Least Squares Regression#

The linear least squares is a linear model with \(L_2\) lost function and mean error cost function \(\mathcal L = \langle L_2(X) \rangle\). The linear model is given by,

\[ \hat y(X) = X \theta \]
  • \(\hat y\) : Length \(n\) vector of dependent values

  • \(X\) : The feature or design matrix of dimension \(d+1\) where \(d\) is the number of features.

The optimization problem is then given by

\[\begin{split} \begin{align} \theta &= \mathop{\arg\min}_{\theta} \frac{1}{n} \sum_{i=1}^n \left[y_i - X_i^\top\theta\right]^2\\ &= \mathop{\arg\min}_{\theta} \frac{1}{n} |y-X\theta|^2 \end{align} \end{split}\]

Invertible Solution#

Given the square of the feature matrix \(X^\top X\) is invertible,

\[ \theta = (X^\top X)^{-1}X^\top y \]
  • \((X^\top X)^{-1}X^\top\) : This is called the pseudoinverse of \(X\) often notated as \(X^+\). Notice that,

    \[ X^+X = I \]

    Hence \(X^+\) is also known as the left inverse

    Additionally also observe that,

    \[ \hat y = X\theta = XX^+ y \]

    Where \(XX^+\) is called the hat matrix often notated as \(H\).

Normal Equation#

An alternative way for the solution without using optimization is to note that the linear model spans a \(n\)-dimensional hyperplane which is also the span of \(\hat y\),

\[ \hat y = X \theta \]

To minimize the square distance between \(y\) and \(\hat y\) we wish the hyperplane to be perpendcular to the vector \(y\),

\[ X^\top (\hat y - y) = 0 \]

This is then the normal equation.

Polynomial Least Squares#

Let the design matrix be denoted as \(\Phi(X)\) that transform add polynomials features to the feature matrix.

For example, we can do a degree \(k\) polynomial transformation with no cross terms. It’s easier to write this consider every row of \(X\) as \(X_i\).

\[ \Phi(X_i^\top) = \begin{bmatrix} X_{i1} & X_{i1}^2 & \ldots & X_{i1}^k & \ldots & X_{id} & X_{id}^2 & \ldots & X_{id}^k \end{bmatrix} \]

Weighted Least Squares#

Sometimes you may want to weigh your data by some sort of importance or confidence metric (e.g., inverse of the data’s error).

For simplicity we are only going to weigh each row.

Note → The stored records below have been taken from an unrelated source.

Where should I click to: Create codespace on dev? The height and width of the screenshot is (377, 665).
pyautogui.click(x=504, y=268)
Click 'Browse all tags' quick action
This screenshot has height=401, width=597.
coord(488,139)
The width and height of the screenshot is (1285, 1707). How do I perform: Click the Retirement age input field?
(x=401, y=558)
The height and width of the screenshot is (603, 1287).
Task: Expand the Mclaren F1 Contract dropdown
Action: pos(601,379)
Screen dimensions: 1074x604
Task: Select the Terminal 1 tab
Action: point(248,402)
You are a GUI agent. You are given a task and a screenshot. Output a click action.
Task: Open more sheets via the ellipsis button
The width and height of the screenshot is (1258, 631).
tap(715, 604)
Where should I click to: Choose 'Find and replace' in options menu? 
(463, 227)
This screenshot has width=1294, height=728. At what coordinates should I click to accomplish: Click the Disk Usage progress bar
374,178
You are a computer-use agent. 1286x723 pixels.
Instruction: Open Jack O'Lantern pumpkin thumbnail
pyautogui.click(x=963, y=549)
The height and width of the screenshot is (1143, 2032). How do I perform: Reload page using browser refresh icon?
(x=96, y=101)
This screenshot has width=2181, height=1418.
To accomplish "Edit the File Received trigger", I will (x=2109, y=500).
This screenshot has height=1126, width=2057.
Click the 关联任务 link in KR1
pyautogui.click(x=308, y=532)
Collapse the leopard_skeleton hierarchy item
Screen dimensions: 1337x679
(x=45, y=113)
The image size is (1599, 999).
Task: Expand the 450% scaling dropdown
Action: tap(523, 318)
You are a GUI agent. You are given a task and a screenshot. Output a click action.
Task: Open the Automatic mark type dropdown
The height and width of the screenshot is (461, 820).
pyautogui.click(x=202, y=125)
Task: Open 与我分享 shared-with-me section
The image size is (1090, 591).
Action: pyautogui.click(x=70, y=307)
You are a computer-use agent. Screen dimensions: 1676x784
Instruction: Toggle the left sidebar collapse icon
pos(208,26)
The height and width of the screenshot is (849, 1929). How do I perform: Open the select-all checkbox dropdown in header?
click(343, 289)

In this case, the weight can be represented as a diagonal weight matrix \(\Omega\) such that \(\omega_i\) is the weight the row \(X_i\).

The optimization becomes,

\[ \mathop{\arg\min}_{\theta} \sum_{i=1}^n \omega_i(X_i^\top \theta - y_i)^2 = \mathop{\arg\min}_{\theta} (X\theta - y)^\top \Omega (X\theta - y) \]